## AVAILABLE DATA
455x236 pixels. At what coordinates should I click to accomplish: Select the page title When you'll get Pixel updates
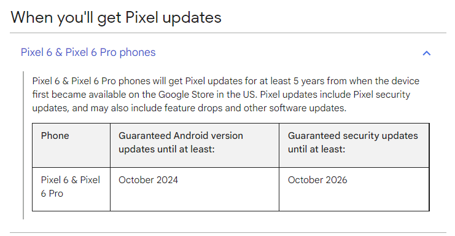[x=116, y=17]
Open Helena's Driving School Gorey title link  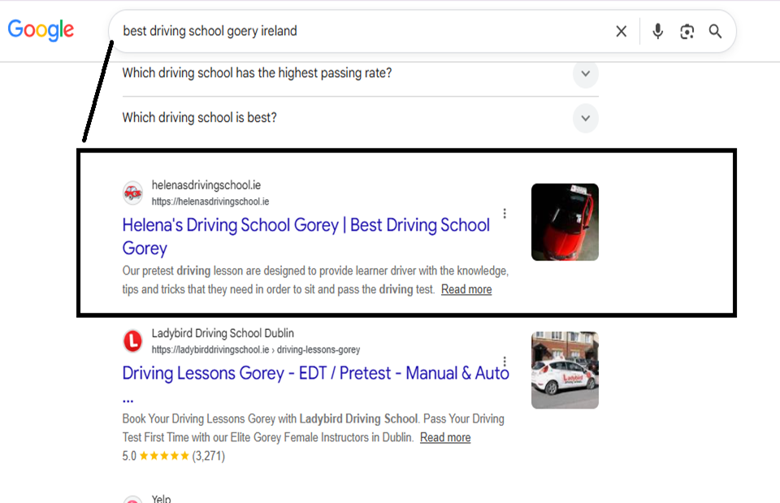tap(306, 236)
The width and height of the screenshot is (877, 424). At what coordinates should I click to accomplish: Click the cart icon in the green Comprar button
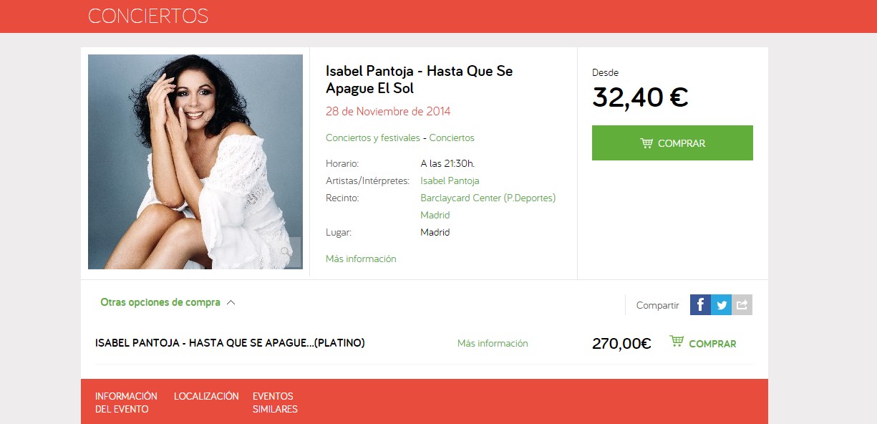(646, 143)
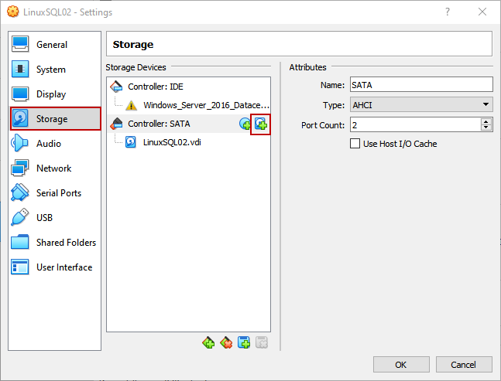Increase Port Count with the up arrow
The image size is (501, 381).
tap(486, 121)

## PROBLEM REQUIREMENTS
Every picture stays out; reproduce exactly the lines from the one with "The width and" through the last line of the data above.

## EXERCISE SOLUTION
The width and height of the screenshot is (877, 424). At what coordinates should I click to accomplish: Click the cart icon in the green Comprar button
(646, 143)
Increase Port Count with the up arrow
The image size is (501, 381).
tap(486, 121)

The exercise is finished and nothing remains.